If I asked if you were content that something simple like the RIMs for your Fast Jet’s avionic equipment were valid and up to date I’m sure you wouldn’t know. Your cunning Plan of 1990 would tell you that was a dependency and you relied on (my boss) who, unknown to you, was actively chopping our funding. In 1990-94, I’d say with 100% certainty that they were gradually going out of date. That meant your Safety Case was being progressively invalidated and your RTS audit trail was evaporating. That doesn’t mean you had immediate problems, but I can assure you they crept up on your successors. This happened to some more quickly than others. That it hit Chinook in 1993 is not merely my opinion – it is clearly stated in the evidence of the BoI Report and Boscombe correspondence of the day. But they (the BoI) didn’t explore the problems; perhaps because they didn’t understand the information in front of them.

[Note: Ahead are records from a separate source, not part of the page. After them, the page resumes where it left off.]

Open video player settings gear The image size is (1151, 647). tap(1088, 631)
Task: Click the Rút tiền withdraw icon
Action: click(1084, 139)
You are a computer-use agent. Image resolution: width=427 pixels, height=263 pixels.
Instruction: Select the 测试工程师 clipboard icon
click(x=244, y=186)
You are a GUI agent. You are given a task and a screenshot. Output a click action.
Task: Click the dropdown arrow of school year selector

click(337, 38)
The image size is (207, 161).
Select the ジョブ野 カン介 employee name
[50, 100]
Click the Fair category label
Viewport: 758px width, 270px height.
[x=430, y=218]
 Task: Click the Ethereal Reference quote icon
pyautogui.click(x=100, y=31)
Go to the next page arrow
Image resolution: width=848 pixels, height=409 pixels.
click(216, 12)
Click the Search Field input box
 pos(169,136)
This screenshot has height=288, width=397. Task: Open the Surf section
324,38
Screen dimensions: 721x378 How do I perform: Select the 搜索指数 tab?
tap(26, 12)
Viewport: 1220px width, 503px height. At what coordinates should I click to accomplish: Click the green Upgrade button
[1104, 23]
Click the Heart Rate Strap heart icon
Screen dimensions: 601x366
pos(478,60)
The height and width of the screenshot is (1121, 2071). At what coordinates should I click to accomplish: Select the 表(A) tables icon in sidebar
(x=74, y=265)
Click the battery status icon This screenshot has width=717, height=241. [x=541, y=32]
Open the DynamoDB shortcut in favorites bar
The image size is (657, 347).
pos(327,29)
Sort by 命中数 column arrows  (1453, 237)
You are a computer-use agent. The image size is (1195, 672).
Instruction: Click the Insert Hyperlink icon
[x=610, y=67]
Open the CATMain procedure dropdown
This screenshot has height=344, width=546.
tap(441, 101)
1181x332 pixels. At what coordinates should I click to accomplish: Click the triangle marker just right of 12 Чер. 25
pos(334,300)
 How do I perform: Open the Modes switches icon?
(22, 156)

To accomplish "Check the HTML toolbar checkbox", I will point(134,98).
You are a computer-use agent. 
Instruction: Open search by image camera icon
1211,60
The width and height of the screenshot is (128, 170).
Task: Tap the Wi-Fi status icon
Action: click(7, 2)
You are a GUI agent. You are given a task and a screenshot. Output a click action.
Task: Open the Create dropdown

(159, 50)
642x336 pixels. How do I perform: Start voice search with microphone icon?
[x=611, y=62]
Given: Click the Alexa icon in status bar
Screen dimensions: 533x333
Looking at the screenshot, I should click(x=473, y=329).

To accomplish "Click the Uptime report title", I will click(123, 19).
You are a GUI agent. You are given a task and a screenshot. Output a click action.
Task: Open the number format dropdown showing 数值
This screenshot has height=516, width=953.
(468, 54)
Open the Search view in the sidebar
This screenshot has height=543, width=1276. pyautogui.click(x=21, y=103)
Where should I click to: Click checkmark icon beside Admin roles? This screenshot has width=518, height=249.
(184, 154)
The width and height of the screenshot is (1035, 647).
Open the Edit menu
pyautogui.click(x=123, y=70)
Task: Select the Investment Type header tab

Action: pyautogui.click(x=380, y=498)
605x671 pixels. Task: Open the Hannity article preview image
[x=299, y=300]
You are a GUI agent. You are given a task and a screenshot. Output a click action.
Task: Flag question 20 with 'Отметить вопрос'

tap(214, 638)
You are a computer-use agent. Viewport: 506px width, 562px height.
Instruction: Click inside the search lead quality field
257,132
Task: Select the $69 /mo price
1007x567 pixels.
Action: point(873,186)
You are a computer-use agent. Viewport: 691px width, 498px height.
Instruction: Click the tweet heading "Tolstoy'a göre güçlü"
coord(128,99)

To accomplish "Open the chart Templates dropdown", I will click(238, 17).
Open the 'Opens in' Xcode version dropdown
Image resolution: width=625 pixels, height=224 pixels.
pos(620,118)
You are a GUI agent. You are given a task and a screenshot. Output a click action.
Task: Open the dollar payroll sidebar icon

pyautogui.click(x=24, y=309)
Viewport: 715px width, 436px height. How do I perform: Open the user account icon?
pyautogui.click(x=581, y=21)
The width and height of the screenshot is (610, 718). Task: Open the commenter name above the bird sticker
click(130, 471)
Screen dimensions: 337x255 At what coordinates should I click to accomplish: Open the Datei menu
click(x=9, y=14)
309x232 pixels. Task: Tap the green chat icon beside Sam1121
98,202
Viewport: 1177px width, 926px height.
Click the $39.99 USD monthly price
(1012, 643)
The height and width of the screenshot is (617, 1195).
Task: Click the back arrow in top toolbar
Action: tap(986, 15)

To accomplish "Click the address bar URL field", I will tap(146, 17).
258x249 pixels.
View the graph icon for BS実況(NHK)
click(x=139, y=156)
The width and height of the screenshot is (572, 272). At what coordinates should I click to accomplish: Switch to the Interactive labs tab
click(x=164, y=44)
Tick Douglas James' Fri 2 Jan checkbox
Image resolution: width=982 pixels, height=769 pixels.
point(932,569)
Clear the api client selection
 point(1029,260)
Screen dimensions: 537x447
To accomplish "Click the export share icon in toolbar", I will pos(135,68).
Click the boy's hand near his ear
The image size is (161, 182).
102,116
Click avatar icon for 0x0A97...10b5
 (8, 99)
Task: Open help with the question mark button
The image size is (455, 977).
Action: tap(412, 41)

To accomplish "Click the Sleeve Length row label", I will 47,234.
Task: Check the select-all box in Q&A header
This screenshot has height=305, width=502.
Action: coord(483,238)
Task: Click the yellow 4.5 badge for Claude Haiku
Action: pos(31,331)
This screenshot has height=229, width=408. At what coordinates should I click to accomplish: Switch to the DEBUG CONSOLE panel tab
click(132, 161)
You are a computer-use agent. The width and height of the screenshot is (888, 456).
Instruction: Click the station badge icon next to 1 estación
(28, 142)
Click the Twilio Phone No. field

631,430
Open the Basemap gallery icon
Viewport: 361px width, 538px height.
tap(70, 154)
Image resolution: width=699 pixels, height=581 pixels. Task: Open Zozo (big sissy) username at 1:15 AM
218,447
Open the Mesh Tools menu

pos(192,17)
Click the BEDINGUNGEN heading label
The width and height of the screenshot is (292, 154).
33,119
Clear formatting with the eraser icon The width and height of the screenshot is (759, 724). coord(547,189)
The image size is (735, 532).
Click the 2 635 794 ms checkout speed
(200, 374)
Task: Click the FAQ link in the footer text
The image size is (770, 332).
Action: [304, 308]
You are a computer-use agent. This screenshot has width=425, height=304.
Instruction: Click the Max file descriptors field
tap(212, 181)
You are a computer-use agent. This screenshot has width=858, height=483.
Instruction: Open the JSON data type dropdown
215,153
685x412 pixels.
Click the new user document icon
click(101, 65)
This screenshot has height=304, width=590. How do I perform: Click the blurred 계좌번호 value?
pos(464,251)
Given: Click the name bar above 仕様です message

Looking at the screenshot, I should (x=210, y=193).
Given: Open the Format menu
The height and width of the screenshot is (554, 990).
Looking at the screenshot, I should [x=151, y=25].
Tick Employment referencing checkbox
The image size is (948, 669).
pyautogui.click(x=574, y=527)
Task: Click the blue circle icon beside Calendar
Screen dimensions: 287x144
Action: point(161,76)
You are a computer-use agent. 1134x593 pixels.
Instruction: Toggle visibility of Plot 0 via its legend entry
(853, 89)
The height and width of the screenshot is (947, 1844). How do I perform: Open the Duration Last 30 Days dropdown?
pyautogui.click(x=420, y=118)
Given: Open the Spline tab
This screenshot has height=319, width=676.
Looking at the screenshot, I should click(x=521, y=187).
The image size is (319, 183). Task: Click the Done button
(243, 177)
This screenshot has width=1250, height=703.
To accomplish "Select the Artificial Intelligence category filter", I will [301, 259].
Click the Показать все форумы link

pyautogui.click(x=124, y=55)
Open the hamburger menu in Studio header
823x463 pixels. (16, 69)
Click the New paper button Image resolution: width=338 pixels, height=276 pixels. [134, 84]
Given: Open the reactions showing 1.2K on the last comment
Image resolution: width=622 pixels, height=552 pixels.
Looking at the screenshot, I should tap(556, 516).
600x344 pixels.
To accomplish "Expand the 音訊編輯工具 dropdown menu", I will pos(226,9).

Sometimes the “hit” wasn’t serious and was taken as a gentle warning. When it hit Lynx the “only” problem was aircrew with short term breathing difficulties (something your opposite number on Lynx took very seriously, but my boss dismissed with “Let them ground the fleet if they want, I’m not paying to fix a (critical) safety problem this year”. I ignored him and made safe – the people aspect I mentioned. On other occasions, the “hit” manifested itself as a catastrophic loss, such as Hercules and Nimrod. But, sooner or later, it hit everyone; to a greater or lesser degree. That is beyond any doubt. And that is what the Haddon-Cave report is all about and why a pan-MoD Military Aviation Authority was established, not a Nimrod MAA.